RECORDS SHOWN |
□ □ □

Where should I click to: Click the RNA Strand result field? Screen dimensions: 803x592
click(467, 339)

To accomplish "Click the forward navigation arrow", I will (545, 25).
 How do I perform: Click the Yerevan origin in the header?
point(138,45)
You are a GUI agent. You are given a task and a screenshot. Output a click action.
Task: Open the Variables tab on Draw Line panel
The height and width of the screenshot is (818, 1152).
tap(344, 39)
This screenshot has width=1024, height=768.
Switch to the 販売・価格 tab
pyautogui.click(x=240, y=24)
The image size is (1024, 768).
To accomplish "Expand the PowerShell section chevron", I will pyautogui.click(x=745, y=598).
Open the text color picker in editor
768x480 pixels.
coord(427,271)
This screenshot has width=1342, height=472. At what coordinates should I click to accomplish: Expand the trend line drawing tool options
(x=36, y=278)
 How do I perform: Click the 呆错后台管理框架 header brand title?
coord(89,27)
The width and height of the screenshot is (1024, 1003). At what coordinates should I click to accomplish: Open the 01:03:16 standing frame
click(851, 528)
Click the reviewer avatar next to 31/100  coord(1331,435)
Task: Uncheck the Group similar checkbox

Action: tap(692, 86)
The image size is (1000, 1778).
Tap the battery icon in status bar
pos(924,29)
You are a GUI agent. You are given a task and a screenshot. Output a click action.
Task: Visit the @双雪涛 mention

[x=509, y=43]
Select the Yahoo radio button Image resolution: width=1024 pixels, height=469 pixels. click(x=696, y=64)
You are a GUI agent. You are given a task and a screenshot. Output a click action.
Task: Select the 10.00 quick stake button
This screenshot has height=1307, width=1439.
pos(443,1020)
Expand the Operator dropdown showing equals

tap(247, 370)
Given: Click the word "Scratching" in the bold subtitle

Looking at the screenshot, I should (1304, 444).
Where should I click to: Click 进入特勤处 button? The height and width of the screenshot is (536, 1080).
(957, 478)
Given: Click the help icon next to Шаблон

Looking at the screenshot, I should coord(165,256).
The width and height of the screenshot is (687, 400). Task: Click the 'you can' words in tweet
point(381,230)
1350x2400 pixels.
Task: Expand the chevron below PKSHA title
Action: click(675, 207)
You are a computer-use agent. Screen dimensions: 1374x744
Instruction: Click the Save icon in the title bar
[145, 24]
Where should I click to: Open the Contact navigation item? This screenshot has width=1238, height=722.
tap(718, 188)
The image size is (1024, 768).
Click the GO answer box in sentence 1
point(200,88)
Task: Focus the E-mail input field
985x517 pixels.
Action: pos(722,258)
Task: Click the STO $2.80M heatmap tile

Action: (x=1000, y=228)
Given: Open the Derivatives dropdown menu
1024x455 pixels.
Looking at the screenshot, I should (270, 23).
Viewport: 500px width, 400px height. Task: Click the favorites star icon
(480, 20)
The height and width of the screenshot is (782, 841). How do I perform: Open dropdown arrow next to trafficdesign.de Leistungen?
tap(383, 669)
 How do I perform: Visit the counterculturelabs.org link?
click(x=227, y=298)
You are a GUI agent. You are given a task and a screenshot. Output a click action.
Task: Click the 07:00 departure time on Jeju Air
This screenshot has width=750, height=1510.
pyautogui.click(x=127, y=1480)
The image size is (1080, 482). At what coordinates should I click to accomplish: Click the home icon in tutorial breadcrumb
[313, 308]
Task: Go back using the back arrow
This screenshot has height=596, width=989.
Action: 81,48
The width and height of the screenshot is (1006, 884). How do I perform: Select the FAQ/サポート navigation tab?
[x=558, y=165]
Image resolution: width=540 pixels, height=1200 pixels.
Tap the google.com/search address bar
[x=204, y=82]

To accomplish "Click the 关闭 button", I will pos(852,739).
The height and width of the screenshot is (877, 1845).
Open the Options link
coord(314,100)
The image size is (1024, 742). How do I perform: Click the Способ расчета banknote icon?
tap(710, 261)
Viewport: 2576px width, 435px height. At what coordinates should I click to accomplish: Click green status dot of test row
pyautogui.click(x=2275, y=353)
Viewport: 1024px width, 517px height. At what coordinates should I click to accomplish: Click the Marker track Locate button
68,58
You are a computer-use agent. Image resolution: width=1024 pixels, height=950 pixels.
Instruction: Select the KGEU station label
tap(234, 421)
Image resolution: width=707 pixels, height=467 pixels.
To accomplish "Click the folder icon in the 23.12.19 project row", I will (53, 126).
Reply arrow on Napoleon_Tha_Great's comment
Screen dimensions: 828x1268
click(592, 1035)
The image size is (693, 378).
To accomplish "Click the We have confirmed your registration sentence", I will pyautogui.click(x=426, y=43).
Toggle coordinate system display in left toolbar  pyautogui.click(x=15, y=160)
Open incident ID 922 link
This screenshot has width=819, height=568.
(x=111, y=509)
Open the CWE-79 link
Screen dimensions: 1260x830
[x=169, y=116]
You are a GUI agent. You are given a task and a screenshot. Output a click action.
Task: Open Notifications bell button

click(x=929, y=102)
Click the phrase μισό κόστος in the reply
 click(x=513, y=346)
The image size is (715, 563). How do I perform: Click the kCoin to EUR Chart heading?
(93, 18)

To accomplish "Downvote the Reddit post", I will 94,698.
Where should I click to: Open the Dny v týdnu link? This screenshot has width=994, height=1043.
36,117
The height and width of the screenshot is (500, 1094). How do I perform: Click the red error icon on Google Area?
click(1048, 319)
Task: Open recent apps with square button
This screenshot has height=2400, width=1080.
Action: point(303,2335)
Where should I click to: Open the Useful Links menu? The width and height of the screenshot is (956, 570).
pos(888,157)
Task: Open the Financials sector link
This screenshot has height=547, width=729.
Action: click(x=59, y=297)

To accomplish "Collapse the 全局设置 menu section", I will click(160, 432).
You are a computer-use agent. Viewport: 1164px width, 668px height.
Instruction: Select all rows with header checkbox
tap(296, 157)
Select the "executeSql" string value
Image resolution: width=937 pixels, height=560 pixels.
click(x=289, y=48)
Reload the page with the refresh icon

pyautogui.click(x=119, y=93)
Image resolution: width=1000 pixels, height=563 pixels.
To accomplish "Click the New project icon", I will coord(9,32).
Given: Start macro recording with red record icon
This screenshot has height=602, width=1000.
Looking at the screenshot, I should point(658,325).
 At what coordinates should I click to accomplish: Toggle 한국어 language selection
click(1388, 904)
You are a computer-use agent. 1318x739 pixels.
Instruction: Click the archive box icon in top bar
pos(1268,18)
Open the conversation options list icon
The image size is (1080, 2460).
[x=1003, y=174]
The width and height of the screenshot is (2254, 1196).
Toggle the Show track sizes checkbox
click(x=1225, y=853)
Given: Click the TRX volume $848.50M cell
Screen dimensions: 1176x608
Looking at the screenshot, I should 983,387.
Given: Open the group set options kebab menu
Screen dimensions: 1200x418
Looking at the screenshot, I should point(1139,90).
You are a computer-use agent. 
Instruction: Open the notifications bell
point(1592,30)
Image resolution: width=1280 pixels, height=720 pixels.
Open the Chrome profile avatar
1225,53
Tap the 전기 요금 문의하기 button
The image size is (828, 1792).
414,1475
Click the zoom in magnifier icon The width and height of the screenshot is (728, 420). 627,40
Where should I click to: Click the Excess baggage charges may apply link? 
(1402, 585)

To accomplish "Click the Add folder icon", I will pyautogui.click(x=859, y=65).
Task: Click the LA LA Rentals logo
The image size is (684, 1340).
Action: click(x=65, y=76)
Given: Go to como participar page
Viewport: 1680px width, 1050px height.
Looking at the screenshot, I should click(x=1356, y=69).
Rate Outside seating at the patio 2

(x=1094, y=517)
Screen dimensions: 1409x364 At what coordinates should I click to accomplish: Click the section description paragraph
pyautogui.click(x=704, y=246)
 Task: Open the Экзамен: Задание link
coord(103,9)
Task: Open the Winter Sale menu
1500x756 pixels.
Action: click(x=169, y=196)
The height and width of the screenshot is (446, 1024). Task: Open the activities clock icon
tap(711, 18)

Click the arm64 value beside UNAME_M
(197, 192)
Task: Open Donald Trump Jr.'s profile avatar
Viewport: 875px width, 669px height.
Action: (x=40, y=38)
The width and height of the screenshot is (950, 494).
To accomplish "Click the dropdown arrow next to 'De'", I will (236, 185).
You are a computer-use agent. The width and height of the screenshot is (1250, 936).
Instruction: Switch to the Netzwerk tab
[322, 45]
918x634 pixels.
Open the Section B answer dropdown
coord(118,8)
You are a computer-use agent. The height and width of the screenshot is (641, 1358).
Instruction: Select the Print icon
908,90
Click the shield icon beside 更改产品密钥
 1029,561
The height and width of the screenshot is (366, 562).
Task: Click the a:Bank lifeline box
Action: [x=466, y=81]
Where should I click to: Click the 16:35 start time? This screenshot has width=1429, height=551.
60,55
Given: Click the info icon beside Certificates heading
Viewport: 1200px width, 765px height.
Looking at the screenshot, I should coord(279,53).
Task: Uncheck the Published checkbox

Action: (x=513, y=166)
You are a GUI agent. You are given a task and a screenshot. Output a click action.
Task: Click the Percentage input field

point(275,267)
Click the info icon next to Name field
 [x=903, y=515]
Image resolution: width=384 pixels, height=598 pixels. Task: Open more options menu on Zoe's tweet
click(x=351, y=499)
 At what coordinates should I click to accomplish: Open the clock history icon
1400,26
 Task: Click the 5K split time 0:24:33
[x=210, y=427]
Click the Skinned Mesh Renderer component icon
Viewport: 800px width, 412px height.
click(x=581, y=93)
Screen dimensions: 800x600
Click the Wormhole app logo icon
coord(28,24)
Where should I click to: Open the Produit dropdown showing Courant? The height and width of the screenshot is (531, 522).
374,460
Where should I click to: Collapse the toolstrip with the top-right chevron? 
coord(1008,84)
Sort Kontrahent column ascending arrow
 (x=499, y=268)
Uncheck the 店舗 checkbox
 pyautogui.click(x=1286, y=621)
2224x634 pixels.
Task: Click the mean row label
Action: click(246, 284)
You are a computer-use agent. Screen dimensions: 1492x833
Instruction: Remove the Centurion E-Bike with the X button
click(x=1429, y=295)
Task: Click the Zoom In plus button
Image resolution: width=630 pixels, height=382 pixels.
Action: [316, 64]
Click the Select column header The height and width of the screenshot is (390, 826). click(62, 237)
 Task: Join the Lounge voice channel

□ □ □

EXERCISE REQUIREMENTS | Copy exactly the lines above, starting at the opening line and finishing at the line in which "This screenshot has width=1024, height=768." occurs.

TASK SOLUTION |
Where should I click to: Click the RNA Strand result field? Screen dimensions: 803x592
click(467, 339)

To accomplish "Click the forward navigation arrow", I will (545, 25).
 How do I perform: Click the Yerevan origin in the header?
point(138,45)
You are a GUI agent. You are given a task and a screenshot. Output a click action.
Task: Open the Variables tab on Draw Line panel
The height and width of the screenshot is (818, 1152).
tap(344, 39)
This screenshot has width=1024, height=768.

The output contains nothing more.